WORK TO BE COMPLETED
Two lines in the data below mark the range: the one with "Click the New button in toolbar" and the one with "Select the 25~50". Return both, along with every line between them, exactly.

= Beginning of Section =

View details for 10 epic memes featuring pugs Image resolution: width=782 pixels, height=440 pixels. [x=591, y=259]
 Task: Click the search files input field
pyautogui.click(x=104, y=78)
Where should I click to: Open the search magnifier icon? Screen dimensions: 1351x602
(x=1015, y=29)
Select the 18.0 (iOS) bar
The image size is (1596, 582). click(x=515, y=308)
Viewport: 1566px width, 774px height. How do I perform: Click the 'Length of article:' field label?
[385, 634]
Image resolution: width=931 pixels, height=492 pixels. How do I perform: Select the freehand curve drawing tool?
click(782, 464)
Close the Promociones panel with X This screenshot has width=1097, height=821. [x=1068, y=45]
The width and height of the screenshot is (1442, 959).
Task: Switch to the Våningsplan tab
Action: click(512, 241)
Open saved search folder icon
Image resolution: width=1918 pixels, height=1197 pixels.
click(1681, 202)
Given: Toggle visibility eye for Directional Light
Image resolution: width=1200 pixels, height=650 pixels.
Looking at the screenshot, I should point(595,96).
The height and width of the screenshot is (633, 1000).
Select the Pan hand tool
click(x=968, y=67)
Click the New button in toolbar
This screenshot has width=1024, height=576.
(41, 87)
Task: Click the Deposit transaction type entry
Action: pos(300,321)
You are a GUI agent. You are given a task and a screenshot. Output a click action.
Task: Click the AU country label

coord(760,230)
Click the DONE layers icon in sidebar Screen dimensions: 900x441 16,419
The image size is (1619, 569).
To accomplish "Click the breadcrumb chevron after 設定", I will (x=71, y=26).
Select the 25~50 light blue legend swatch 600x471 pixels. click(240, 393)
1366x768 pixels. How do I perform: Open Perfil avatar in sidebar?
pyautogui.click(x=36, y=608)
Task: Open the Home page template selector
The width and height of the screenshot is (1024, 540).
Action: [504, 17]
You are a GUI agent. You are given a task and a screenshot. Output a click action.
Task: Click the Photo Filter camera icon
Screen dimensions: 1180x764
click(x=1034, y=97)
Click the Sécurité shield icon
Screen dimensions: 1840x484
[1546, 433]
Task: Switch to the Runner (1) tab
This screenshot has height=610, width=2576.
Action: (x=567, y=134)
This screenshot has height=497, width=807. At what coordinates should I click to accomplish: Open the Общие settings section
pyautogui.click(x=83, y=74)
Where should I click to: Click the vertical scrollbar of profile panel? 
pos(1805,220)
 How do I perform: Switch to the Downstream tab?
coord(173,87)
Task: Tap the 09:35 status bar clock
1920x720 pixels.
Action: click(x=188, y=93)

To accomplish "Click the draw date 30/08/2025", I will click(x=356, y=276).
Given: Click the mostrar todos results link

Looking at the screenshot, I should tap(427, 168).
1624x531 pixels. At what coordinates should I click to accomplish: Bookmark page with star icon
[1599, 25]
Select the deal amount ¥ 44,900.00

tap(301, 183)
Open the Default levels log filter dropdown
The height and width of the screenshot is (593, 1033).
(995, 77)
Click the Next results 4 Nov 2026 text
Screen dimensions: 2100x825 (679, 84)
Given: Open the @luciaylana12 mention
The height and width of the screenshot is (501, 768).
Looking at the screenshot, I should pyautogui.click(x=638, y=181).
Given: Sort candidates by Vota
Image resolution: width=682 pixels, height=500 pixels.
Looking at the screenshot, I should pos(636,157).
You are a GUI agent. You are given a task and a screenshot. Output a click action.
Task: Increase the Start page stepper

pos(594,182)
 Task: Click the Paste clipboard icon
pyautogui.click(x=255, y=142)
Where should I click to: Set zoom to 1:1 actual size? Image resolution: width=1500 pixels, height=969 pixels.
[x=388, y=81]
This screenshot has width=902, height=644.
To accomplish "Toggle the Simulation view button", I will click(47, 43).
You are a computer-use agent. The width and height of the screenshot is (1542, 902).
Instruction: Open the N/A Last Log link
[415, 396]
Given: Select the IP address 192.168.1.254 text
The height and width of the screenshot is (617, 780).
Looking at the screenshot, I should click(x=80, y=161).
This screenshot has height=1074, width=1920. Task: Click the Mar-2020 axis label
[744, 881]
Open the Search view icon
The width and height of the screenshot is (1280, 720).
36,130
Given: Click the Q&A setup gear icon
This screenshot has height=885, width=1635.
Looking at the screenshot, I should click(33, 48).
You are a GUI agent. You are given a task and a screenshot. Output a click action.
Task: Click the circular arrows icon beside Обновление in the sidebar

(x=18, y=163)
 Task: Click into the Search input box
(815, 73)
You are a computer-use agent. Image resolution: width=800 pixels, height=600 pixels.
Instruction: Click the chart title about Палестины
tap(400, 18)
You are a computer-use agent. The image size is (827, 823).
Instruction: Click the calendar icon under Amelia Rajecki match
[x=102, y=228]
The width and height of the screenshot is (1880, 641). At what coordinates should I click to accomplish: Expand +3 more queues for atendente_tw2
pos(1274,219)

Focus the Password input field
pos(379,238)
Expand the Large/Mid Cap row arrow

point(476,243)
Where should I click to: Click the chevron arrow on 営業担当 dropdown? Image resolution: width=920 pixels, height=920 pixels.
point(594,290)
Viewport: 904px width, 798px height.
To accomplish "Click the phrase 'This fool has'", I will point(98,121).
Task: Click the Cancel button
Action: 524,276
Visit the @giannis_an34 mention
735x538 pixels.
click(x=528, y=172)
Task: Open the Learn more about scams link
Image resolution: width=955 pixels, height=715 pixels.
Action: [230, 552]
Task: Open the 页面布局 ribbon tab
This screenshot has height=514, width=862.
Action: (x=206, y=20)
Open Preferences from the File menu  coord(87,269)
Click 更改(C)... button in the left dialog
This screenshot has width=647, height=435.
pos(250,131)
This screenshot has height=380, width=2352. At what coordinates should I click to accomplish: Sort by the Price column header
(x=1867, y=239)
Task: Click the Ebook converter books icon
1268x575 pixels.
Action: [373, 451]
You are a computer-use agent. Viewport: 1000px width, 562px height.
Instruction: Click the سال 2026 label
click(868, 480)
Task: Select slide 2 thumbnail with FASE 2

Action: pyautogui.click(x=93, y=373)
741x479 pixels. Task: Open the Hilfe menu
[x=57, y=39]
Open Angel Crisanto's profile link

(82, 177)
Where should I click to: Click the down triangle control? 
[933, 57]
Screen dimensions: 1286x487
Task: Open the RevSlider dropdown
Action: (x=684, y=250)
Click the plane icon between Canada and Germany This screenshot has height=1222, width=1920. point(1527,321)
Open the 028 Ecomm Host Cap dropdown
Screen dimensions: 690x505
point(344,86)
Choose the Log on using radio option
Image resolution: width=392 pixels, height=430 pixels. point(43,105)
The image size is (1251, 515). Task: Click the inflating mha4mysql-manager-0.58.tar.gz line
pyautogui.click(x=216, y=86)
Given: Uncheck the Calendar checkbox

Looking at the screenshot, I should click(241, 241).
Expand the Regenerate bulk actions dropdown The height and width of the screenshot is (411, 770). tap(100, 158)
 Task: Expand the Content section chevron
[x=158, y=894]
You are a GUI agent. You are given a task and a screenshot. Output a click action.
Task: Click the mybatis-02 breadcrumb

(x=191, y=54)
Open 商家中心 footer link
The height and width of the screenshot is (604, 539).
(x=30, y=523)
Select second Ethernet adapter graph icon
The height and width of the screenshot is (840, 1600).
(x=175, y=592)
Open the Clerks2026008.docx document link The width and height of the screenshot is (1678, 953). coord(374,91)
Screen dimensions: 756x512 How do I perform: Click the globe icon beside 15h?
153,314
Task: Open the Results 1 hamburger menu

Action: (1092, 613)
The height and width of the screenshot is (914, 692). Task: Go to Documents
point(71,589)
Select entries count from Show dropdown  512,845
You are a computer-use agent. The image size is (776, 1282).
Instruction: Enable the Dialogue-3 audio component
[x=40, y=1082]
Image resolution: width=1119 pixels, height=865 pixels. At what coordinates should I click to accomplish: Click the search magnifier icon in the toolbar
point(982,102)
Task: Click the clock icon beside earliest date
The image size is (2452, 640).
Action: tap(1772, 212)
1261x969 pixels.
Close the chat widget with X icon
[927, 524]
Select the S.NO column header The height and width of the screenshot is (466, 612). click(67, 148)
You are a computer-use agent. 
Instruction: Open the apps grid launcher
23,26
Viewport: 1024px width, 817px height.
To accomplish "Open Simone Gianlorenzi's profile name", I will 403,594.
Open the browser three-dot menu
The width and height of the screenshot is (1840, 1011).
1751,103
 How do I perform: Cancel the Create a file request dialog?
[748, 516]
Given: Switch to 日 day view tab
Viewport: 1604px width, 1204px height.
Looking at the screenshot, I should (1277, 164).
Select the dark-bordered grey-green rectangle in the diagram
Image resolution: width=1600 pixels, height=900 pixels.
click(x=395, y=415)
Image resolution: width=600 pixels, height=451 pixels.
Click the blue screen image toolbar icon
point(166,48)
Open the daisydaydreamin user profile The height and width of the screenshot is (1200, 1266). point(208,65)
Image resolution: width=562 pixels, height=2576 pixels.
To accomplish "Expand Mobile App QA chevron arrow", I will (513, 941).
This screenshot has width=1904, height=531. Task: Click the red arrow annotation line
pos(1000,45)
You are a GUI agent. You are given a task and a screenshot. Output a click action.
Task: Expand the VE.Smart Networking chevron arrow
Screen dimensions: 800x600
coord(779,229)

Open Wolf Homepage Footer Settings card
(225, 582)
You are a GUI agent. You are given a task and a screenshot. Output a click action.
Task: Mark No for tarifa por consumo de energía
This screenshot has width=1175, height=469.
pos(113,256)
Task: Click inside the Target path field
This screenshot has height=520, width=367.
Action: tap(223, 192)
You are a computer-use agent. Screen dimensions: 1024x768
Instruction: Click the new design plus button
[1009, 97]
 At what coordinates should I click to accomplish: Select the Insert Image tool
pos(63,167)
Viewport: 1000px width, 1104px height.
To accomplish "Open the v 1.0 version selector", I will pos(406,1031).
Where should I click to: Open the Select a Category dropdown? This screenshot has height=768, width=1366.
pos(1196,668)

= End of Section =

YOUR RESPONSE
Click the New button in toolbar
This screenshot has width=1024, height=576.
(41, 87)
Task: Click the Deposit transaction type entry
Action: pos(300,321)
You are a GUI agent. You are given a task and a screenshot. Output a click action.
Task: Click the AU country label

coord(760,230)
Click the DONE layers icon in sidebar Screen dimensions: 900x441 16,419
The image size is (1619, 569).
To accomplish "Click the breadcrumb chevron after 設定", I will (x=71, y=26).
Select the 25~50 light blue legend swatch 600x471 pixels. click(240, 393)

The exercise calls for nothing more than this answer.